TILBURG, THE NETHERLANDS — The association between a positive emotional state of mind and lower mortality in patients with ischemic heart disease is mediated by exercise, according to the results of a new study.

Patients with higher levels of positive affect, which reflects a pleasurable response to the environment and typically includes feelings of happiness, joy, excitement, contentment, and enthusiasm, had a 42% lower risk of all-cause mortality at five years and were 50% more likely to participate in an exercise program than those with lower levels of positive affect.

"When adding exercise to the model, with exercise being significantly associated with mortality, the relationship between positive affect and mortality became marginally significant," according to Dr Madelein Hoogwegt(Tilburg University, the Netherlands) and colleagues. "These results indicate that exercise might act as a mediator in this relationship, independent of demographic and clinical risk factors."

In the paper, published online September 10, 2013 in Circulation, the researchers state that mortality rates from ischemic heart disease have declined steadily in the past 20 years. As a result, it is now considereda chronic disease and is frequently accompanied by impaired psychological functioning and quality of life. Heart-disease patients often have higher rates of depression, anxiety, and other negative affective states, and these negative emotions have all been associated with adverse cardiac events, including hospitalizations and mortality.

Previous studies have focused on negative affect and its relationship to cardiovascular outcomes, but less is known about positive psychological well-being and health outcomes. In addition, the mechanism underlying the association between positive psychological well-being and improved health outcomes is unknown.
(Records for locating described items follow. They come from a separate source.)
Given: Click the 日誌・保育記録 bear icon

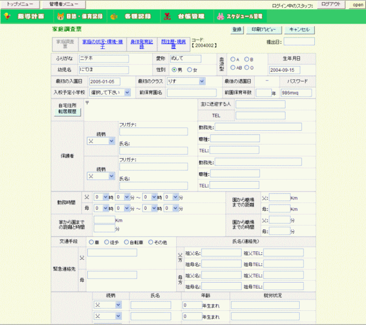Looking at the screenshot, I should tap(61, 16).
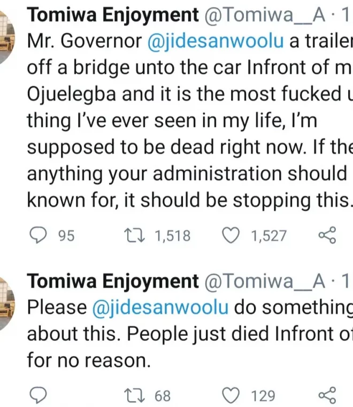Click the 129 likes count
The height and width of the screenshot is (407, 353).
click(x=263, y=395)
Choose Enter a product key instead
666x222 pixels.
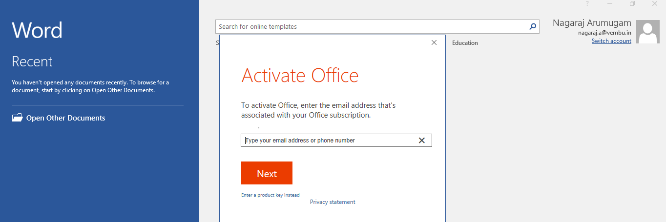271,195
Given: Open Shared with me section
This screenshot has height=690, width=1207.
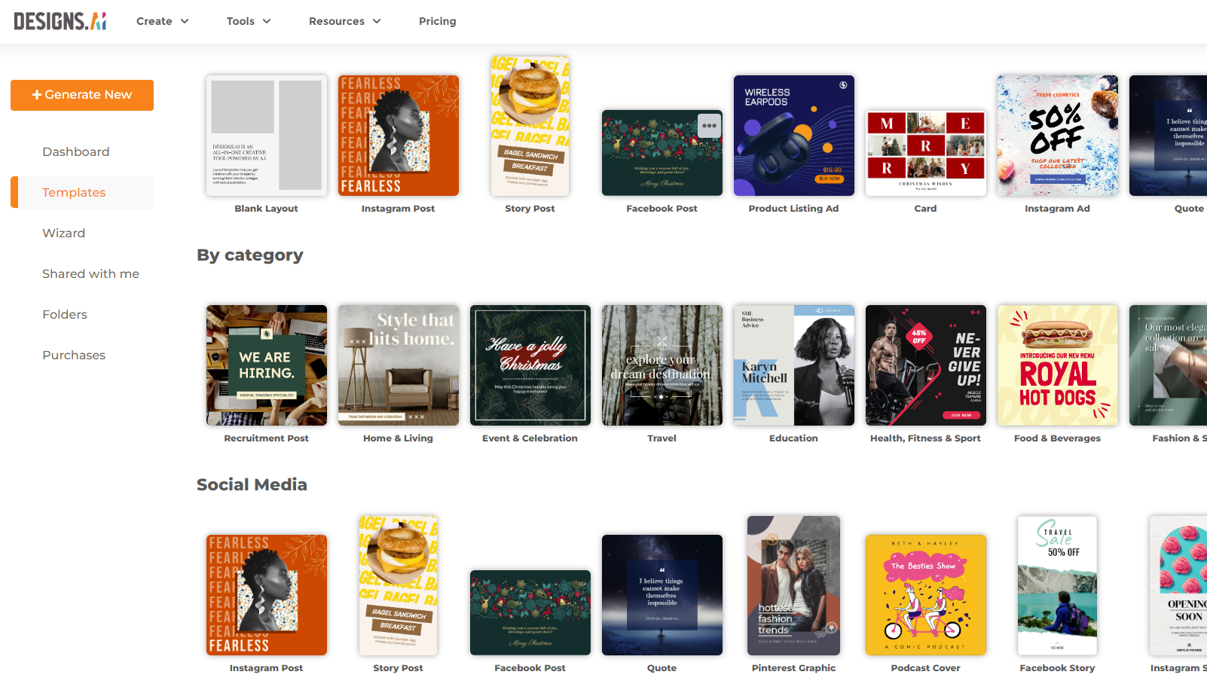Looking at the screenshot, I should point(90,273).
In 607 patients with ischemic heart disease, Hoogwegt and colleagues sought to determine whether positive affect predicted time to first cardiac-related hospitalization and all-cause mortality and whether exercise mediated this relationship.

In an adjusted regression model, there was no significant association between positive affect, as measured using the global mood scale (GMS), and cardiac-related hospitalizations. Ischemic heart disease patients with higher levels of positive affect on the GMS had a significant 42% lower risk of all-cause mortality at five years. In addition, these happier patients were also 48% more likely to exercise.

In a risk model that adjusted for positive affect, patients who exercised were less likely to die during the five-year follow-up. And the relationship between positive affect and mortality became marginally significant once exercise was included in the model. According to the investigators, this suggests that the mortality benefit among those with positive affect is mediated by exercise.

"Because positive affect is related to exercise, interventions aimed at positive-affect induction in combination with exercise promotion may induce better outcomes for patients, both in terms of increasing the likelihood of the accomplishment and maintenance of a healthy exercise pattern and in terms of better psychological functioning, than interventions focusing on the promotion of exercise alone," conclude the researchers.